The cons of Premium Bonds stem from this, as with no interest people won’t see a return on their investment unless they win and winning a Premium Bond prize, even with the change, is still very low.
As Premium Bonds have a low average rate of return, people are more likely to earn more with a high street fixed-rate savings account or fixed-rate ISA.
Since the Premium Bond’s introduction in 1957, other tax-free benefits have been introduced so the tax-free advantage of Premium Bonds is no longer unique.

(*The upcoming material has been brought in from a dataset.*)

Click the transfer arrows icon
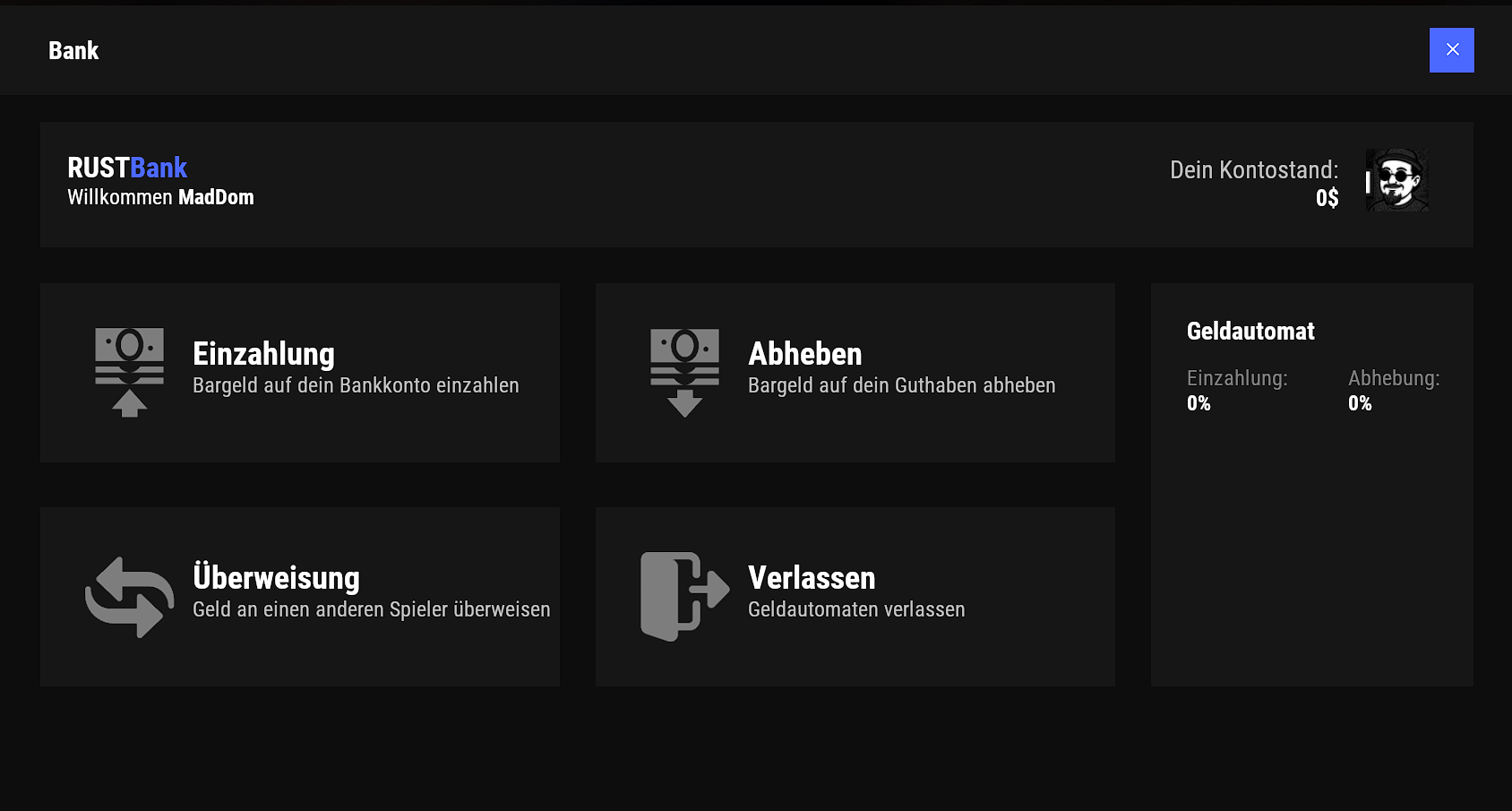The width and height of the screenshot is (1512, 811). [x=129, y=597]
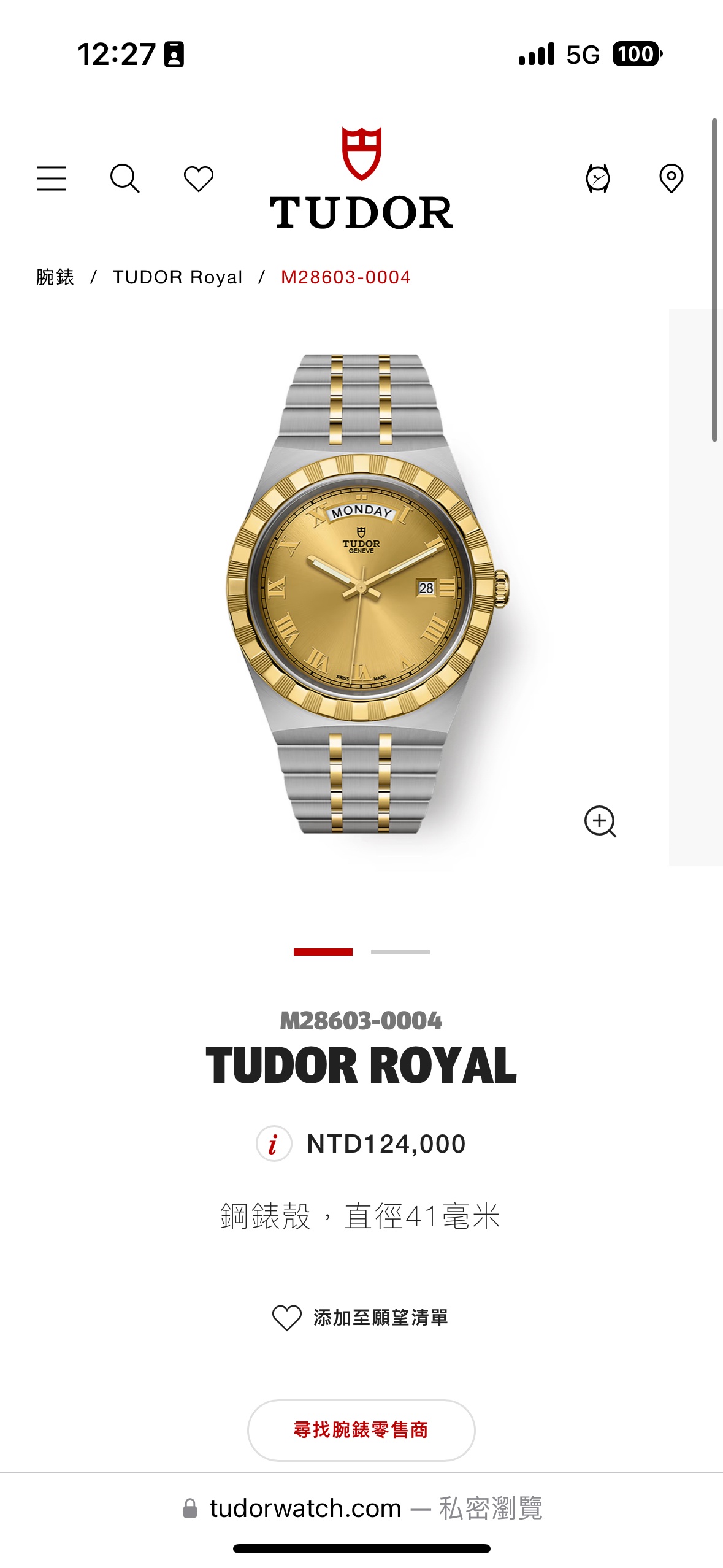Select the first red image indicator

click(323, 952)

Commenting on the news at the time, Laura Suter, head of personal finance at AJ Bell said: “Savers will have the chance to win an extra £76million of prize money from next month as NS&I has hiked the Premium Bond prize fund for the second time in six months in a bid to keep up with the rates war in the savings market.”
However, Ms Suter said that savers shouldn’t “cling to the projected prize fund figure” as many Premium Bonds holders “get zero return on their savings”.
She added: “The odds of a £1 Premium Bond number winning a prize has only increased marginally and instead, most savers would be better off with a standard easy-access savings account that pays out a guaranteed rate of interest.
“There are a couple of groups of people who could benefit from using Premium Bonds, including the very wealthy and those nearing their tax-free savings allowance.”